» Data to examine
****************

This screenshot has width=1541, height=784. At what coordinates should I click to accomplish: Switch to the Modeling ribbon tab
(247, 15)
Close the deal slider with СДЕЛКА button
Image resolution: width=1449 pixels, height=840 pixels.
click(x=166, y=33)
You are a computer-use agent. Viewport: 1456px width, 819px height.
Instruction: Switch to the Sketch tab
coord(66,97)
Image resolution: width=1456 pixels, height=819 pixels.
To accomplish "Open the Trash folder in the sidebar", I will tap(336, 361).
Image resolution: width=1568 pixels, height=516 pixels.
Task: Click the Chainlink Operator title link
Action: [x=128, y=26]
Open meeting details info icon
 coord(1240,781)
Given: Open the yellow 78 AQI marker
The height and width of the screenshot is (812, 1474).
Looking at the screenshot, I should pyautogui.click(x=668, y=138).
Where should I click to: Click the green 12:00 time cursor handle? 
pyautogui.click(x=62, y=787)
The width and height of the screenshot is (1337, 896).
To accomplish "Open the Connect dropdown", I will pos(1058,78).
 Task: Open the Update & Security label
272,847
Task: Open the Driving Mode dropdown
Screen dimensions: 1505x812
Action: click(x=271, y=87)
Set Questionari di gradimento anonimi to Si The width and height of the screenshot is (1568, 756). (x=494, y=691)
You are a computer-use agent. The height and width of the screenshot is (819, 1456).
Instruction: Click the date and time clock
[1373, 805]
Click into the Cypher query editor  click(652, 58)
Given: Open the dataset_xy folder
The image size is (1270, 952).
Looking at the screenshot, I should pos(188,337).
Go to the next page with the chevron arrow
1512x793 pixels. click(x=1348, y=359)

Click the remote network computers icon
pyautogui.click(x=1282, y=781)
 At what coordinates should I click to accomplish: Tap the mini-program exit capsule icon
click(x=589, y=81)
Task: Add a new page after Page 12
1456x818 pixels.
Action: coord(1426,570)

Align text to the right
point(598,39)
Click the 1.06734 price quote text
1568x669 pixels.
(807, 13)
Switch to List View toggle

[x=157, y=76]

****************

» Exercise objective
Set down the entire listing above again, word for word.

» Reply to the exercise
This screenshot has width=1541, height=784. At what coordinates should I click to accomplish: Switch to the Modeling ribbon tab
(247, 15)
Close the deal slider with СДЕЛКА button
Image resolution: width=1449 pixels, height=840 pixels.
click(x=166, y=33)
You are a computer-use agent. Viewport: 1456px width, 819px height.
Instruction: Switch to the Sketch tab
coord(66,97)
Image resolution: width=1456 pixels, height=819 pixels.
To accomplish "Open the Trash folder in the sidebar", I will tap(336, 361).
Image resolution: width=1568 pixels, height=516 pixels.
Task: Click the Chainlink Operator title link
Action: [x=128, y=26]
Open meeting details info icon
 coord(1240,781)
Given: Open the yellow 78 AQI marker
The height and width of the screenshot is (812, 1474).
Looking at the screenshot, I should pyautogui.click(x=668, y=138).
Where should I click to: Click the green 12:00 time cursor handle? 
pyautogui.click(x=62, y=787)
The width and height of the screenshot is (1337, 896).
To accomplish "Open the Connect dropdown", I will pos(1058,78).
 Task: Open the Update & Security label
272,847
Task: Open the Driving Mode dropdown
Screen dimensions: 1505x812
Action: click(x=271, y=87)
Set Questionari di gradimento anonimi to Si The width and height of the screenshot is (1568, 756). (x=494, y=691)
You are a computer-use agent. The height and width of the screenshot is (819, 1456).
Instruction: Click the date and time clock
[1373, 805]
Click into the Cypher query editor  click(652, 58)
Given: Open the dataset_xy folder
The image size is (1270, 952).
Looking at the screenshot, I should pos(188,337).
Go to the next page with the chevron arrow
1512x793 pixels. click(x=1348, y=359)

Click the remote network computers icon
pyautogui.click(x=1282, y=781)
 At what coordinates should I click to accomplish: Tap the mini-program exit capsule icon
click(x=589, y=81)
Task: Add a new page after Page 12
1456x818 pixels.
Action: coord(1426,570)

Align text to the right
point(598,39)
Click the 1.06734 price quote text
1568x669 pixels.
(807, 13)
Switch to List View toggle

[x=157, y=76]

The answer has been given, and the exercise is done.